I've already covered the first three parts of this book, back when they were available as stand-alone ebooks. Now, like 18 months later, the paperback is finally available with all five compiled together in this omnibus edition and I got around to both purchasing and reading it.
And it was well worth both the wait and the read. At the end of the third section there is quite a major revelation, and development in the storyline. This left me hooked and wanting to know what happened next, and while the fourth section did not leave me wanting, it was probably my least favourite out of the five. The first three are setting the scene, pulling you into the mystery of what exactly is going on, what all these people discover, and then comes the reveal.
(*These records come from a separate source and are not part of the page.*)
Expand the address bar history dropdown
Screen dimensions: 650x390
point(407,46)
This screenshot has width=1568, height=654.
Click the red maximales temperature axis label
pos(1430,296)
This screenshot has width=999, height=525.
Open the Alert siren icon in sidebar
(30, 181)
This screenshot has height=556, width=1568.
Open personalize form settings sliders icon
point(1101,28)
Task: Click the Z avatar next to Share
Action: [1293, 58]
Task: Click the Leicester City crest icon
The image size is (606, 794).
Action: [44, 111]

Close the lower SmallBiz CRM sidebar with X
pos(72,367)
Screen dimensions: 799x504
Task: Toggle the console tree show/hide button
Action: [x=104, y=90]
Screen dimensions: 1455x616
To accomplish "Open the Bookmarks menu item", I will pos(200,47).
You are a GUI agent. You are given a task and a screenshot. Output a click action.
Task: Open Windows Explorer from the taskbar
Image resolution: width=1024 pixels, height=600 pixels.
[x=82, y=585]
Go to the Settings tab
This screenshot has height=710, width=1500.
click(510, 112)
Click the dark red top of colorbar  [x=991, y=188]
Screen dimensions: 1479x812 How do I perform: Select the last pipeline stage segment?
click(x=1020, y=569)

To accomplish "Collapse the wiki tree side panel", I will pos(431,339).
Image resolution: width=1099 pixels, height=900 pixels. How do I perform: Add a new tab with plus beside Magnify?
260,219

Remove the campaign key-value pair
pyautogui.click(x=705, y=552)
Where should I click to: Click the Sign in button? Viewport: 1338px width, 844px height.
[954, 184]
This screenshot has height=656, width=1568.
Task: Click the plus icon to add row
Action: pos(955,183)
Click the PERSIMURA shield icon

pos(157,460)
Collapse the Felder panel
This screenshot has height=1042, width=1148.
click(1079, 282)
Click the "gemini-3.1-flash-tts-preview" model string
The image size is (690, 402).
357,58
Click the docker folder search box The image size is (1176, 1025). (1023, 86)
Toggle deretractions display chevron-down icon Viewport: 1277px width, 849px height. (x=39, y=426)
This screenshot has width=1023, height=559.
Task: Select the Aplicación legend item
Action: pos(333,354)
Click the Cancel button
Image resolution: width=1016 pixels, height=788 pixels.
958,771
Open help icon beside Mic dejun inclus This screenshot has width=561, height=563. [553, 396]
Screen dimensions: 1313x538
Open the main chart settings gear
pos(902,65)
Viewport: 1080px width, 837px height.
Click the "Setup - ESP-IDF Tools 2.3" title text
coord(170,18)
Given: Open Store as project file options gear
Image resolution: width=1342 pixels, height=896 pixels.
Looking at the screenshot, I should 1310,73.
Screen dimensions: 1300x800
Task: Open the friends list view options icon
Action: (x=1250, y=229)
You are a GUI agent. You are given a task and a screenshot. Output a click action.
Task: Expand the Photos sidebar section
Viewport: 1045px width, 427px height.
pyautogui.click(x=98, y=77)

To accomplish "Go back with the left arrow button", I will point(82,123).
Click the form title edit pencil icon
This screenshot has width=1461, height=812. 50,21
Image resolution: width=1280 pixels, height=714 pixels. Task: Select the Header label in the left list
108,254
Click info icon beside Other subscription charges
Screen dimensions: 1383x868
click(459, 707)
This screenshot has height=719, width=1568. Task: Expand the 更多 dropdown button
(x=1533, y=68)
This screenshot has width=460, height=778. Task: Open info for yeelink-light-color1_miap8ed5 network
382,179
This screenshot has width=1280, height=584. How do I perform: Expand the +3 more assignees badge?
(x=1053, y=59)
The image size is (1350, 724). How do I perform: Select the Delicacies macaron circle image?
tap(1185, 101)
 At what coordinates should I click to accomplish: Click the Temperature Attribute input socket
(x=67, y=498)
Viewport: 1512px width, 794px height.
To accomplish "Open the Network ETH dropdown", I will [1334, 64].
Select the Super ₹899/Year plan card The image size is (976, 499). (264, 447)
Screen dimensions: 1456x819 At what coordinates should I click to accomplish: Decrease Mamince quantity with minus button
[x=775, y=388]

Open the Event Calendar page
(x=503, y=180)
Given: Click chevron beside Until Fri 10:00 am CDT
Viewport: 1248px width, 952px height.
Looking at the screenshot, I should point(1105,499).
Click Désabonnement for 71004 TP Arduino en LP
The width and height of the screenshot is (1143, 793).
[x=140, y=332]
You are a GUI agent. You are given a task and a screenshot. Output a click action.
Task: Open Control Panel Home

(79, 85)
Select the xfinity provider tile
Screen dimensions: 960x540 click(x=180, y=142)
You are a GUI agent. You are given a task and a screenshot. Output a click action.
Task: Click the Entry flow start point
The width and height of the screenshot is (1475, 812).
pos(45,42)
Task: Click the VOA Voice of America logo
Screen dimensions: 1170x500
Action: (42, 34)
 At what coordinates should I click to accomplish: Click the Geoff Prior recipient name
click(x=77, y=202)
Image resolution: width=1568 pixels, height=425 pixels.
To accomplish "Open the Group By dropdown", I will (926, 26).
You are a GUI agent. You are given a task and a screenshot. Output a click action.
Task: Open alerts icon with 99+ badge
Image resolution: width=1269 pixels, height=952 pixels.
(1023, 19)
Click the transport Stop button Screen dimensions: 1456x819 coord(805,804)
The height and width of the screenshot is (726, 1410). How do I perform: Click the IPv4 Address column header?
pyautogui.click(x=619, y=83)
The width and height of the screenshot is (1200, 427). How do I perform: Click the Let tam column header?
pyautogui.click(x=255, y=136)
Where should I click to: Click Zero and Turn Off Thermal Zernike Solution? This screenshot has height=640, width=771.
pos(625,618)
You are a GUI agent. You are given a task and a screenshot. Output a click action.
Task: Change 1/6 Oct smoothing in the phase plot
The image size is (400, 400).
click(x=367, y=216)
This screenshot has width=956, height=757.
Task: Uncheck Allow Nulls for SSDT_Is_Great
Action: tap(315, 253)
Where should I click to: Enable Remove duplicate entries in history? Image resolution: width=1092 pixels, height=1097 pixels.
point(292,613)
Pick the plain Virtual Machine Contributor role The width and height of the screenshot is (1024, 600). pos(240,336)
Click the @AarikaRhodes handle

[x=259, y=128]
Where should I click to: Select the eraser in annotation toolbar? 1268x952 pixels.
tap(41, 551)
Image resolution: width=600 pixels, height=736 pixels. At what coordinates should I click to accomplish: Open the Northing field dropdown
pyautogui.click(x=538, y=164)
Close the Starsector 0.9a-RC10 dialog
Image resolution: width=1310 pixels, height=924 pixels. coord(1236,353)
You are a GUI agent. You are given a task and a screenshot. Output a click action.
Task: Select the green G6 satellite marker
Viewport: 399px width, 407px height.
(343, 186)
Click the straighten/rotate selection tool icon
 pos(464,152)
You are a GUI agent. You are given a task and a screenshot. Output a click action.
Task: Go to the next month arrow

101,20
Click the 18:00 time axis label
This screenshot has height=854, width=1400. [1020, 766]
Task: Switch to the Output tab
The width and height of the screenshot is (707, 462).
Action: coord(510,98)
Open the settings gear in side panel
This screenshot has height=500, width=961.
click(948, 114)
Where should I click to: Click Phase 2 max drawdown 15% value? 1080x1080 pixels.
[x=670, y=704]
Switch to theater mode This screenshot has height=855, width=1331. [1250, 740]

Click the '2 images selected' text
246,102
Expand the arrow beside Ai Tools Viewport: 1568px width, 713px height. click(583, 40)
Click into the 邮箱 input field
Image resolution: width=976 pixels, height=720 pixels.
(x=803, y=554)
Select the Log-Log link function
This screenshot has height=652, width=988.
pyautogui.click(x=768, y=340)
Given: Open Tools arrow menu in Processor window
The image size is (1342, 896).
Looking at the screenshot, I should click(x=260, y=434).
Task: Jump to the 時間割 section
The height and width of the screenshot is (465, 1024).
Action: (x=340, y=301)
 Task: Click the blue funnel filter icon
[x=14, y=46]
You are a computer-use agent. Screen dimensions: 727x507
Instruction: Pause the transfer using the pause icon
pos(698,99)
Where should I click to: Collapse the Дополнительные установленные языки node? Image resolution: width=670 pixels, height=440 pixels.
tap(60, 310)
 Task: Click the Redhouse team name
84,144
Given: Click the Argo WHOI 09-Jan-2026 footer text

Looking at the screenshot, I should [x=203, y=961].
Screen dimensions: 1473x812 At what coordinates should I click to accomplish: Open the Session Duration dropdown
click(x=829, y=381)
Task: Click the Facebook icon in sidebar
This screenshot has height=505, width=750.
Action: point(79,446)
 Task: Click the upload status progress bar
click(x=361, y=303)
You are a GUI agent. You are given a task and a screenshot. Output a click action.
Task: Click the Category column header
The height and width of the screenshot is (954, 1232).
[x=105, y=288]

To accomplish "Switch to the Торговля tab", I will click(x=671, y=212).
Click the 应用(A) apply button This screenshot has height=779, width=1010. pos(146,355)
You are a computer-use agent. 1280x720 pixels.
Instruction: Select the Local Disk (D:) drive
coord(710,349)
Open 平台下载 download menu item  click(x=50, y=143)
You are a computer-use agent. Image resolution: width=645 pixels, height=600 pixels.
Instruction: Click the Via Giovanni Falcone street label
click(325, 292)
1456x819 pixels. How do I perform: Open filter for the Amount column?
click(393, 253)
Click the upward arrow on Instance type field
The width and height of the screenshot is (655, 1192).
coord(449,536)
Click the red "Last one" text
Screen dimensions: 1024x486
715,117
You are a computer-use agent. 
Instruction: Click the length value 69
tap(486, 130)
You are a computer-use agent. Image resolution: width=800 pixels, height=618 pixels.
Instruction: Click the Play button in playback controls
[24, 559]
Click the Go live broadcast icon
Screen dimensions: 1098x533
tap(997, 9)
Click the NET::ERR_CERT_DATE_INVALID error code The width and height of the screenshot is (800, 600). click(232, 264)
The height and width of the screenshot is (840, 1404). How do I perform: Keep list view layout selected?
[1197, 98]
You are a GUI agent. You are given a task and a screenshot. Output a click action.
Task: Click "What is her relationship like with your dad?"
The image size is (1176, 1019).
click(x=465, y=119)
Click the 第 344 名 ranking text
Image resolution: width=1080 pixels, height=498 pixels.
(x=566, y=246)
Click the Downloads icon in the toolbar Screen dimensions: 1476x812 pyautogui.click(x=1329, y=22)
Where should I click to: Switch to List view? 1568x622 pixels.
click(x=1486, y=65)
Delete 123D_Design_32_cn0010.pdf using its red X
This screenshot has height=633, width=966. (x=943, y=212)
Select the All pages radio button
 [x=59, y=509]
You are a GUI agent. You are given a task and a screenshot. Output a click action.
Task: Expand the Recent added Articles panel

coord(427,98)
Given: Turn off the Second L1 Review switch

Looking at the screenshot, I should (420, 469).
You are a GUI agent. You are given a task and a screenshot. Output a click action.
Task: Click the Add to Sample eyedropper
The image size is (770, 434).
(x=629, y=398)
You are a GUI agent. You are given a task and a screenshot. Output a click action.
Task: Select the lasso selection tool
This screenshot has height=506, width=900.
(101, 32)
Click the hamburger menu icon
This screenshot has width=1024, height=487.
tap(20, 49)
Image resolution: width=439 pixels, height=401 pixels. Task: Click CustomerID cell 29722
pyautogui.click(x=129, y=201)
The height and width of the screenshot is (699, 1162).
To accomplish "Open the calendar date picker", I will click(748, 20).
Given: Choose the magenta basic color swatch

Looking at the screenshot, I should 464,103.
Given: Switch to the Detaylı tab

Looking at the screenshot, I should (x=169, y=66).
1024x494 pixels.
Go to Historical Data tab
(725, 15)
The fourth serves somewhat as what is usually the middle book in a trilogy: the set-up for the grand finale after the hook. It's still very readable, but it felt like a lot went on without anything actually really happening.
Part of this is because of the points of view we see the story from. They aren't in the middle of the action, for various reasons, so we hear about the major things going on rather than experiencing them for ourselves firsthand. There are a couple of exceptions to this, and these were some of the best parts.
This continues into the fifth part somewhat, but is remedied by more action being taken by those we are following. The first two chapters in particular were wonderful in my opinion, showing just how good of a writer Howey is, not just at coming up with the cool ideas but in terms of emotive writing. I'll leave you hanging as to what actually happens, but I thought it was wonderfully done.
As the end to the first part of what is now going to be a trilogy of books (parts 1 to 5 being put together into this, the first book) it was a satisfactory ending with most of the things brought out over the course of the five stories being closed off nicely, but at the same time certain things are left so you're wondering just what will happen to the silo and the people inside it with all this new-found knowledge and the convictions of those now in charge.
I'll definitely be continuing with the series - a great example of indie writing come good.